══ Data for the task ══

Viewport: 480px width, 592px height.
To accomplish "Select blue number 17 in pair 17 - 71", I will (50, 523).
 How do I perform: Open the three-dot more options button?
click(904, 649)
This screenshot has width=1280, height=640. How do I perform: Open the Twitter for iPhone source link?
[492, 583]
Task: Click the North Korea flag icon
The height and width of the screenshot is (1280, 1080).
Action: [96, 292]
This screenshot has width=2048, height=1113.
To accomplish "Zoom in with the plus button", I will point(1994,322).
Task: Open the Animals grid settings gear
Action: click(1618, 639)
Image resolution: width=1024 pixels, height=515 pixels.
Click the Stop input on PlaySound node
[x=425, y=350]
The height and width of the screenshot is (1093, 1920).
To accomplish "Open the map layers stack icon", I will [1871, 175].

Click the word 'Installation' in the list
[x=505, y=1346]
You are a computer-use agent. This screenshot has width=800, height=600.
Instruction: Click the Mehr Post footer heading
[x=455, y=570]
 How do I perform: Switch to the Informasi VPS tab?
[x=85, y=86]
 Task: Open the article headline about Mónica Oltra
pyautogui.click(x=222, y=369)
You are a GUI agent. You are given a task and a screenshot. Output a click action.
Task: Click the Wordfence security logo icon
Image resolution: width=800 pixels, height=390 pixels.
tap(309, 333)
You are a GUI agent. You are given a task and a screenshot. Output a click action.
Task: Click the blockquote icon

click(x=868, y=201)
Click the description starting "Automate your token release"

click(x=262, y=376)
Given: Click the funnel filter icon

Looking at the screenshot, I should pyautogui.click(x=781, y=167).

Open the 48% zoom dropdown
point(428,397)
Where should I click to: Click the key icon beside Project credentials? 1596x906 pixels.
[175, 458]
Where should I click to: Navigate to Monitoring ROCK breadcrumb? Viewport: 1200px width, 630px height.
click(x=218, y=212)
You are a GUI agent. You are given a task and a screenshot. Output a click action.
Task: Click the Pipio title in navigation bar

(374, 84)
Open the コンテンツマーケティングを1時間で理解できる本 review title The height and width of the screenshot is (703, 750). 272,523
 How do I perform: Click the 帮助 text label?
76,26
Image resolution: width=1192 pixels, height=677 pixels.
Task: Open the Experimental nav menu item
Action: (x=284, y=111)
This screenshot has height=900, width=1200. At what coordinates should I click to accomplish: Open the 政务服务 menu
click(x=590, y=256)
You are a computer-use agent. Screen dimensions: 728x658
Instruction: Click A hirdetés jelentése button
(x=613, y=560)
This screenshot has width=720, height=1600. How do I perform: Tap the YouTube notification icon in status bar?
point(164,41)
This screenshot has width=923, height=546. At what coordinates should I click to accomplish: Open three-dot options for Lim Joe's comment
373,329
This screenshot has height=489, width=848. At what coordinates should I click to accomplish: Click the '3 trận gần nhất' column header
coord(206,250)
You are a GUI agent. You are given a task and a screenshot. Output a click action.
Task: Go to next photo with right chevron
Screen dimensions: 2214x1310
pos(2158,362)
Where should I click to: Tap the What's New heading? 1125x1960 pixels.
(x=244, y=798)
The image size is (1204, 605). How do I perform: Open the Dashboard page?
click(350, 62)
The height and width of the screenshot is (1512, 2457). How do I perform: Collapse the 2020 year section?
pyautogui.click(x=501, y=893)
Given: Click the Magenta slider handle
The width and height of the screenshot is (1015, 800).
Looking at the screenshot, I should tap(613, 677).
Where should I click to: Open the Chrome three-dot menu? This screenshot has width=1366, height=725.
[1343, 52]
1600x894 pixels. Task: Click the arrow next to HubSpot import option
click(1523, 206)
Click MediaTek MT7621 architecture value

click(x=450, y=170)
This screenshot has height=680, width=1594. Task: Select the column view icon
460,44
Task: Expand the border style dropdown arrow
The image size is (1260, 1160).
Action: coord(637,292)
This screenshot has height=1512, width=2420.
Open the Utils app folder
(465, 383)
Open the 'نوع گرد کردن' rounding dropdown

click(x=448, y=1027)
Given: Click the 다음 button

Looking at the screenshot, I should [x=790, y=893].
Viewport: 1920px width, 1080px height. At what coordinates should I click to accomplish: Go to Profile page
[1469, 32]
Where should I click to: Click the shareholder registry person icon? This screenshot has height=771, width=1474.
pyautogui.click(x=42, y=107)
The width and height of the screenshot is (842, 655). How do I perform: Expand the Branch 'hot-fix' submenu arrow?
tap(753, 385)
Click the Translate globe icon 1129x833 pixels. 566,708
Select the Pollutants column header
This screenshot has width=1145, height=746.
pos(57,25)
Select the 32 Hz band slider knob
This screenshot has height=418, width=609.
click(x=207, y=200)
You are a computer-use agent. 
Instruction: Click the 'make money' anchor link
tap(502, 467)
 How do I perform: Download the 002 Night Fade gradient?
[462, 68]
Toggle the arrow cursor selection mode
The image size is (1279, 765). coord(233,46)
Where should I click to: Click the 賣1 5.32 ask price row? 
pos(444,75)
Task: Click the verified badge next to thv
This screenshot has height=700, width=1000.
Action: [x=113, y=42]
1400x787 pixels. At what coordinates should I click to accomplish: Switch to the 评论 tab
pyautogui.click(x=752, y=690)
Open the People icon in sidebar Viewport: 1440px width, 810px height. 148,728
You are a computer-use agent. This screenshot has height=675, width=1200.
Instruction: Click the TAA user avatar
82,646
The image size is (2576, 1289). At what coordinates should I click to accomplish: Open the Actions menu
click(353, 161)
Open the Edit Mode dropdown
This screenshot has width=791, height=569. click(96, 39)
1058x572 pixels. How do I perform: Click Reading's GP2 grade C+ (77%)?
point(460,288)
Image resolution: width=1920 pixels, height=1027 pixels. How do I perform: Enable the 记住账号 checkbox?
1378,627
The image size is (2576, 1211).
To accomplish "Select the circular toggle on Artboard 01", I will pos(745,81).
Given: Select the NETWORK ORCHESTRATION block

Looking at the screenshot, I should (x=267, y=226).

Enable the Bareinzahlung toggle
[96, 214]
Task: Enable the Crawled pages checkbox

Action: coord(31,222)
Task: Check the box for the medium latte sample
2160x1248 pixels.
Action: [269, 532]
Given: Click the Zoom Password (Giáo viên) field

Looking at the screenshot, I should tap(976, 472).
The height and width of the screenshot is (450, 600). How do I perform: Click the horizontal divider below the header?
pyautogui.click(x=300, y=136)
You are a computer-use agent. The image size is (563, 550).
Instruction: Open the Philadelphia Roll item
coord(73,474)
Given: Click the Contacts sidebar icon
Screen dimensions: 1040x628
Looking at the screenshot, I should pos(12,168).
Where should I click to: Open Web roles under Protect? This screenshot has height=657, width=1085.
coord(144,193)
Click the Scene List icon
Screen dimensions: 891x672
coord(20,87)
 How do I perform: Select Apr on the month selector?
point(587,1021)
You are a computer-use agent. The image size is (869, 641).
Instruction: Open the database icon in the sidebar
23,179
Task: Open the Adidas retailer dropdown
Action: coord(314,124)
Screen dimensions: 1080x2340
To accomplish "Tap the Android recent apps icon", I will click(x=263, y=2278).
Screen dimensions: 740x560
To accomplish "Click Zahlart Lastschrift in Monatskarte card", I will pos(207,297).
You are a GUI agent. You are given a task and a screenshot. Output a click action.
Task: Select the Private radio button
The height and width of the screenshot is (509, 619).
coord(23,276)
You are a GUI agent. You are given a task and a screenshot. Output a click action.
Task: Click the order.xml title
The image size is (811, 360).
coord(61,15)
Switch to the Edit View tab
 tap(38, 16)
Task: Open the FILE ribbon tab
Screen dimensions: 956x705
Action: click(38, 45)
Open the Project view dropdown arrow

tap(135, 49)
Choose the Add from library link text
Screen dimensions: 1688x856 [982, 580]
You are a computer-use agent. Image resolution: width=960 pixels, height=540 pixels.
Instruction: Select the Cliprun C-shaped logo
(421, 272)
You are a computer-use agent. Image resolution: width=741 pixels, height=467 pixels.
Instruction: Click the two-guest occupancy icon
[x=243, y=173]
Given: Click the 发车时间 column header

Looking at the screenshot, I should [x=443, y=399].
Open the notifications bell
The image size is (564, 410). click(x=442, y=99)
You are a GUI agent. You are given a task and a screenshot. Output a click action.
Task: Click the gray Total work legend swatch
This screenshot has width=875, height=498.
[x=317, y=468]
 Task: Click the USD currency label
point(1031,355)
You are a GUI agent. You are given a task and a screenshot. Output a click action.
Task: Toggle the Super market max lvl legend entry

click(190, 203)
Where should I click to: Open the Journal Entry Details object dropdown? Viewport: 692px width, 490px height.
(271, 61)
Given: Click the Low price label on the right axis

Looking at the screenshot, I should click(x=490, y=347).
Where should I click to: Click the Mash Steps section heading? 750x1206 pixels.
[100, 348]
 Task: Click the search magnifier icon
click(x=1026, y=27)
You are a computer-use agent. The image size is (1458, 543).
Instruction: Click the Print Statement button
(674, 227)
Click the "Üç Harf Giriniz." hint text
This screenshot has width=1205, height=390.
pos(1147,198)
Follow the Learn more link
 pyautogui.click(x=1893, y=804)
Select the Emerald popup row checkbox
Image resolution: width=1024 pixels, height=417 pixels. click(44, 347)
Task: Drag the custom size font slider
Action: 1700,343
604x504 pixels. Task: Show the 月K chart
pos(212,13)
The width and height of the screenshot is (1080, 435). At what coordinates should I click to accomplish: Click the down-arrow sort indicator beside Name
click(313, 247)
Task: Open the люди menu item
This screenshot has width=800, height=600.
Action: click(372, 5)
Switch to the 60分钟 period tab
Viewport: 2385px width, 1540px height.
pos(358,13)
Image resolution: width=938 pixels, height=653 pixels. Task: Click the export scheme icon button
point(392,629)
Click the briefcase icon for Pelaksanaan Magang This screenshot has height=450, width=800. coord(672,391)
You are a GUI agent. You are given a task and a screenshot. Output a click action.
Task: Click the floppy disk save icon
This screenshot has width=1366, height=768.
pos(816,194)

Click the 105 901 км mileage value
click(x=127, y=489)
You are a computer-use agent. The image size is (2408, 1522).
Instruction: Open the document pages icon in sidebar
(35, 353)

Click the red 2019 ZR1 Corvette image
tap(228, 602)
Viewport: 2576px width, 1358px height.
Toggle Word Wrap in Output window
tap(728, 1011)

═══

(Written task)
Reproduce the material verbatim, from its first line through the line containing "[x=505, y=1346]", with both ends included.

(Answer to this task)
Viewport: 480px width, 592px height.
To accomplish "Select blue number 17 in pair 17 - 71", I will (50, 523).
 How do I perform: Open the three-dot more options button?
click(904, 649)
This screenshot has width=1280, height=640. How do I perform: Open the Twitter for iPhone source link?
[492, 583]
Task: Click the North Korea flag icon
The height and width of the screenshot is (1280, 1080).
Action: [96, 292]
This screenshot has width=2048, height=1113.
To accomplish "Zoom in with the plus button", I will point(1994,322).
Task: Open the Animals grid settings gear
Action: click(1618, 639)
Image resolution: width=1024 pixels, height=515 pixels.
Click the Stop input on PlaySound node
[x=425, y=350]
The height and width of the screenshot is (1093, 1920).
To accomplish "Open the map layers stack icon", I will [1871, 175].

Click the word 'Installation' in the list
[x=505, y=1346]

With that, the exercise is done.